Zulip Chat Archive

Stream: new members

Topic: Terms vs expressions


Malcolm Langfield (May 26 2022 at 10:21):

I'm slightly confused by terminology while reading Theorem Proving in Lean 4. The authors refer to some things as terms and some things as expressions, and I'm not sure if these are synonyms or if there is an informal or formal distinction. Can anyone shed some light on this?

In the lean4 source, there is a namespace Term, but unless I missed it, there doesn't appear to be a type called Term. There is, however, an inductive type called Expr.

There is a related question here: https://cs.stackexchange.com/questions/64699/are-the-words-expression-and-term-interchangeable-in-programming-language-th

But I'm looking for a lean-specific answer if possible.

Thanks!

Arthur Paulino (May 26 2022 at 11:28):

I think of a "term" in the context of a given "type". For instance, 0 is a term of type Nat

Expr is an inductive type used to implement more user-defined terms and types in Lean 4. Maybe this link can help you :+1:

Malcolm Langfield (May 26 2022 at 11:37):

Thanks for the link! Does it make sense to ask which is more general? In the metaprogramming book, it says

Expressions (terms of type Expr)

which makes it sound like all expressions are terms. But there is also

In Lean, terms and types are represented by expressions.

which makes it sound like all terms are expressions.

Henrik Böving (May 26 2022 at 11:43):

You have to differentiate between the meta level and the language itself.

In Lean we talk about something being a term as soon as it has a type, so 0 is a term of type Nat as explained above.

In order to perform meta programming we require a representation of all terms as some Lean data type, we call this data type Expr. So what we can say is that 0 is a term of type Nat that is in the meta world represented by a term of type Expr (more specifically by an Expr.lit). This means that on the meta level all lean terms have a representation as a term of type Expr that meta programs can operate on.

Arthur Paulino (May 26 2022 at 11:43):

Good questions. I think there's a confusion regarding the abstract ideas from type theory and their implementations in Lean

Arthur Paulino (May 26 2022 at 11:56):

Maybe it's better to actually stay away from metaprogramming concepts in the beginning because it may create more confusion.

This example may clarify a few things:

  • Nat is a type
  • 0 is a term of type Nat
  • 0 + 0 is an expression that, when reduced, yields the term 0 of type Nat

We sometimes take the mental shortcut of talking about an expression as if it were already reduced because some expressions are just too trivial for our brains

Malcolm Langfield (May 26 2022 at 13:11):

Thanks @Henrik Böving @Arthur Paulino , this distinction between the meta level and the "ordinary" level is helpful to know about. Is it correct to say that a term is a single identifier or literal? That they're atomic, in syntax terms?

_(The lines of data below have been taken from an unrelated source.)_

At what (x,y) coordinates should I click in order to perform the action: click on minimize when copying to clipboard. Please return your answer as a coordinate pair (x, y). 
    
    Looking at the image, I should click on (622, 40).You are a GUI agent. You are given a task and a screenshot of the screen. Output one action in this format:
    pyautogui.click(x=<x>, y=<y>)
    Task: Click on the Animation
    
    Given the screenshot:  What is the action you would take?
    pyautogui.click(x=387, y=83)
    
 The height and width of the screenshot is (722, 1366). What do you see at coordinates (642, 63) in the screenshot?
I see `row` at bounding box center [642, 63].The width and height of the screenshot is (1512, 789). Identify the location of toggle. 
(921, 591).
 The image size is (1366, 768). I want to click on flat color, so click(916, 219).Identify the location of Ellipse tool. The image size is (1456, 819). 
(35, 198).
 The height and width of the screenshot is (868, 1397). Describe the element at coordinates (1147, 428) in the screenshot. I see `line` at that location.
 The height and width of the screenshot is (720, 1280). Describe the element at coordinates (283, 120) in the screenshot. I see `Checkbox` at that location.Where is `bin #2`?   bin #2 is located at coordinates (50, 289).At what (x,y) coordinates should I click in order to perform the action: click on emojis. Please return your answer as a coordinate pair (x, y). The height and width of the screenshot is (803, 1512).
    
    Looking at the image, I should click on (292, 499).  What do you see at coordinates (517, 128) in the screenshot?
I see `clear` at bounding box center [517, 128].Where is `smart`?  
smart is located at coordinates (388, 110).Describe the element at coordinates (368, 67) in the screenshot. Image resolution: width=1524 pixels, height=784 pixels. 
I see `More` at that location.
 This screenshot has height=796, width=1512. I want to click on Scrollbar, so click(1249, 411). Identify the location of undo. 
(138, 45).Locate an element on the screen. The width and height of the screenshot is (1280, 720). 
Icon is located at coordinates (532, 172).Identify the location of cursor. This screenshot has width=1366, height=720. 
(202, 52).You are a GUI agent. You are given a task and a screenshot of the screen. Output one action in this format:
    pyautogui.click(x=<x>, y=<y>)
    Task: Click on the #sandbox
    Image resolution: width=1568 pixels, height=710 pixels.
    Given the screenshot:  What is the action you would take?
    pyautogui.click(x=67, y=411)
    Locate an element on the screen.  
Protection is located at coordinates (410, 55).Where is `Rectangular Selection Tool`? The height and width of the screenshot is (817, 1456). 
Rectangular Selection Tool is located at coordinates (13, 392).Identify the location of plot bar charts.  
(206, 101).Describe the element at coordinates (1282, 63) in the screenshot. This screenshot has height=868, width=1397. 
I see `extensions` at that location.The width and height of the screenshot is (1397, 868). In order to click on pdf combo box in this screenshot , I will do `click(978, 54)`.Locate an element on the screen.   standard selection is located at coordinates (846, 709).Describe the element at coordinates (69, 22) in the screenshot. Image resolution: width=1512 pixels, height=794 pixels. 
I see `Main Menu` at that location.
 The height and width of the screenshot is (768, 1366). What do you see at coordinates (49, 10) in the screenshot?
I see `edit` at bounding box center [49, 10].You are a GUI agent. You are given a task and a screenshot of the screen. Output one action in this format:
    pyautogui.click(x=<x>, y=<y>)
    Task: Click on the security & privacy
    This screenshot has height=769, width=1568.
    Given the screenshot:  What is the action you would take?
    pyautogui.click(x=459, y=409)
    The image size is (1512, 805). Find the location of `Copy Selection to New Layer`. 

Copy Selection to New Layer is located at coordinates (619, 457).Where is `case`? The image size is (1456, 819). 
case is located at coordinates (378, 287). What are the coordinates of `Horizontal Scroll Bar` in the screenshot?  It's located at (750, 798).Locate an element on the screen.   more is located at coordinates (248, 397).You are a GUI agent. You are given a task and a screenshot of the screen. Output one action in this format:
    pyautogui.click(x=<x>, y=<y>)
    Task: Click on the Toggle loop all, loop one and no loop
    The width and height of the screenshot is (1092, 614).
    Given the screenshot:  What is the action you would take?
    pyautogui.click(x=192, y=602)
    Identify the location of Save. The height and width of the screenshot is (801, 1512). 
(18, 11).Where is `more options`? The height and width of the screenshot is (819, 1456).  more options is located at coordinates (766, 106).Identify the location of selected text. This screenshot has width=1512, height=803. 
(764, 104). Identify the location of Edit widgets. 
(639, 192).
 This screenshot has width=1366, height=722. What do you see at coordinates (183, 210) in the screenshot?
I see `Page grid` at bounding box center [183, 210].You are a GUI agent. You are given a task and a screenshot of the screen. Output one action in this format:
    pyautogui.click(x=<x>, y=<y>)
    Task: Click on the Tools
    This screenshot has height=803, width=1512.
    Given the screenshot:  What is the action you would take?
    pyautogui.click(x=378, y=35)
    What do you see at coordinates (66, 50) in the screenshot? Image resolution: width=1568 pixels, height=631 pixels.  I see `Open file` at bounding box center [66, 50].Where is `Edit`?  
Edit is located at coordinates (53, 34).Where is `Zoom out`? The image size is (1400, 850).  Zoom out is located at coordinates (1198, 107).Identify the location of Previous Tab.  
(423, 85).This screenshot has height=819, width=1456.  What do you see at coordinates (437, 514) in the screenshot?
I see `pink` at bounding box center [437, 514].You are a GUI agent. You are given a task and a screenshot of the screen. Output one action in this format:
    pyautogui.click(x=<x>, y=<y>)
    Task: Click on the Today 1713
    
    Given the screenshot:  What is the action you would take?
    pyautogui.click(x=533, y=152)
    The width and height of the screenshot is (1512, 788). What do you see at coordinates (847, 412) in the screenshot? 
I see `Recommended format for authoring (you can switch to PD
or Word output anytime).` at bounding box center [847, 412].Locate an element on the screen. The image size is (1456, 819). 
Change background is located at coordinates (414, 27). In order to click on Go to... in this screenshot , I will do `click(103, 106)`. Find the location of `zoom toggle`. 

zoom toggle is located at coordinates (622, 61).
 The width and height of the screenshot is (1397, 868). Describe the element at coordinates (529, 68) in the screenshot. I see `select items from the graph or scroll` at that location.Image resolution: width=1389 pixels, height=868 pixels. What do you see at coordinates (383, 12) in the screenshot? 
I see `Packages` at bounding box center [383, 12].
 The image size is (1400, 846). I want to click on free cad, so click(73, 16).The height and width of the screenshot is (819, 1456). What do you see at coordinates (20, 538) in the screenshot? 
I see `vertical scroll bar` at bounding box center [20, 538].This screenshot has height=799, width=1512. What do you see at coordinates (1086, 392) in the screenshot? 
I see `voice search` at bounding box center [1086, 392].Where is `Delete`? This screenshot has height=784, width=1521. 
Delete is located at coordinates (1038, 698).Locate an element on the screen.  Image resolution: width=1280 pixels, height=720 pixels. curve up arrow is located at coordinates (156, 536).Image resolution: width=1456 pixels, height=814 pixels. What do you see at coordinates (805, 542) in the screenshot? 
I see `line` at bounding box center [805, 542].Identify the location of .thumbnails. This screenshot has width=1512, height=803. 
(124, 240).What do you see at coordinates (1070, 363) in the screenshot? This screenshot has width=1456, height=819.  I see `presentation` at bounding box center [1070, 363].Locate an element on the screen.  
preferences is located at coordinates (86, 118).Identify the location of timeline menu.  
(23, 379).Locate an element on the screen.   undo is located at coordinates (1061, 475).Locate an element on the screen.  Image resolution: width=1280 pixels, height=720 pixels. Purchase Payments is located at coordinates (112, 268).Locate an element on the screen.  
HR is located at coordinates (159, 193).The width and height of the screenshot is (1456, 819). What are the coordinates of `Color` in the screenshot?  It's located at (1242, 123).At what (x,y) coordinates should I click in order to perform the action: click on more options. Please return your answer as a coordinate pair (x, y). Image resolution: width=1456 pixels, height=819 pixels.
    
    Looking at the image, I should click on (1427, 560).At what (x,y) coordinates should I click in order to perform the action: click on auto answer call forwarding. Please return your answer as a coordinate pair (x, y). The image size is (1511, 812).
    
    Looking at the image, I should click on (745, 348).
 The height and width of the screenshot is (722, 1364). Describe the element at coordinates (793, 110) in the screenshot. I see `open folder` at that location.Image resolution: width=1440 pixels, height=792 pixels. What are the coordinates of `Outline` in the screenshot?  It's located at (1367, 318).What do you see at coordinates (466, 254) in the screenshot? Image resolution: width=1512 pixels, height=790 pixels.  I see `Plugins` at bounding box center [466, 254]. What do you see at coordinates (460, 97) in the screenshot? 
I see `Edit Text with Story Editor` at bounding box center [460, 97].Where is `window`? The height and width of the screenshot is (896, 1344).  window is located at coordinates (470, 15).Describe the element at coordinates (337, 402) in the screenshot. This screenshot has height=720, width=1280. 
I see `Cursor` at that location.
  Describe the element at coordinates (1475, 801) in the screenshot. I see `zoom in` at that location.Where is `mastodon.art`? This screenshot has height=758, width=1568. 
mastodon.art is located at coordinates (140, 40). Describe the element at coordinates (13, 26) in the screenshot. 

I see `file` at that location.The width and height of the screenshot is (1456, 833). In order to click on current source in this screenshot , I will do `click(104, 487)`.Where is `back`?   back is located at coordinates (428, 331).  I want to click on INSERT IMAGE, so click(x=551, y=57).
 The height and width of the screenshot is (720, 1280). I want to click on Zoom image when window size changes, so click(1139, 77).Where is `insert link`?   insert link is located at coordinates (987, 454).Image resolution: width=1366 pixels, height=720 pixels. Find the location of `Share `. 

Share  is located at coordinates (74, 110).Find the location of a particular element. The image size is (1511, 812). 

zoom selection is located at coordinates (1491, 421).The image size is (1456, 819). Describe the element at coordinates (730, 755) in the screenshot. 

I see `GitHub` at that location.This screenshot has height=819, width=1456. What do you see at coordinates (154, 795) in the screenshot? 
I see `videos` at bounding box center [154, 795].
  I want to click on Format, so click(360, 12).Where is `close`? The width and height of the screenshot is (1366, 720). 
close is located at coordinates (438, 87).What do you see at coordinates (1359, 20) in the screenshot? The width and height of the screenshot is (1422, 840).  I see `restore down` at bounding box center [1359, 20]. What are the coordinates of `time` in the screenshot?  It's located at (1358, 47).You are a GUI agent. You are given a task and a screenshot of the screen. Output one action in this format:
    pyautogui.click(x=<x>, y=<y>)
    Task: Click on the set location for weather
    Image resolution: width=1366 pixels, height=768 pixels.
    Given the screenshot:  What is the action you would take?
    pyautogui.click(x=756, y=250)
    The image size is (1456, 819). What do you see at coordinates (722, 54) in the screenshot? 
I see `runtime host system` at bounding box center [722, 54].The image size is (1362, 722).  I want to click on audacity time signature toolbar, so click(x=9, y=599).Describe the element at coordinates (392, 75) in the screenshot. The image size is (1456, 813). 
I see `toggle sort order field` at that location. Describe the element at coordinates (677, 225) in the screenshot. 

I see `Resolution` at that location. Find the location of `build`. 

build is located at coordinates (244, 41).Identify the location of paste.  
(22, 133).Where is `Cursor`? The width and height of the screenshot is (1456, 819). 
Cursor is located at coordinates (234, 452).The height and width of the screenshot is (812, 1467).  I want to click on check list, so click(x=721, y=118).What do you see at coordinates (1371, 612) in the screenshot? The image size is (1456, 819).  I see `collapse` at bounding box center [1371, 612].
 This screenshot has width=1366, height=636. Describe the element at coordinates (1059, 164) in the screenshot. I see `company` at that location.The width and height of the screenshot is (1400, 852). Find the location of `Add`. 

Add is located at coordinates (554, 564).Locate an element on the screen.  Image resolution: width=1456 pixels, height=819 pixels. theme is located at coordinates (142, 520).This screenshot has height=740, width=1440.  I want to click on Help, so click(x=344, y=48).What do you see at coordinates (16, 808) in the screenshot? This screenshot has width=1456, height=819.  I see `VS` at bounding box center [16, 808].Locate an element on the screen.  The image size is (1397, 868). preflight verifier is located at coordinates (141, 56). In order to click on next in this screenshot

Henrik Böving (May 26 2022 at 13:13):

No, everything that has a type counts as terms, that can be function applications, even types themselves (since in Lean types have types and are thus just terms of other types as well) so a function type Nat -> Nat -> Nat is a term as well etc.

Maybe as a general rule of thumb, if you can #check it it is a term.

Patrick Johnson (May 26 2022 at 13:25):

Henrik Böving said:

This means that on the meta level all lean terms have a representation as a term of type Expr that meta programs can operate on.

I don't think that is true. There are countably many meta-level representations of Lean terms, but there are object-level types that have uncountably many terms (such as Nat -> Bool), so not all of them can be represented as Expr terms.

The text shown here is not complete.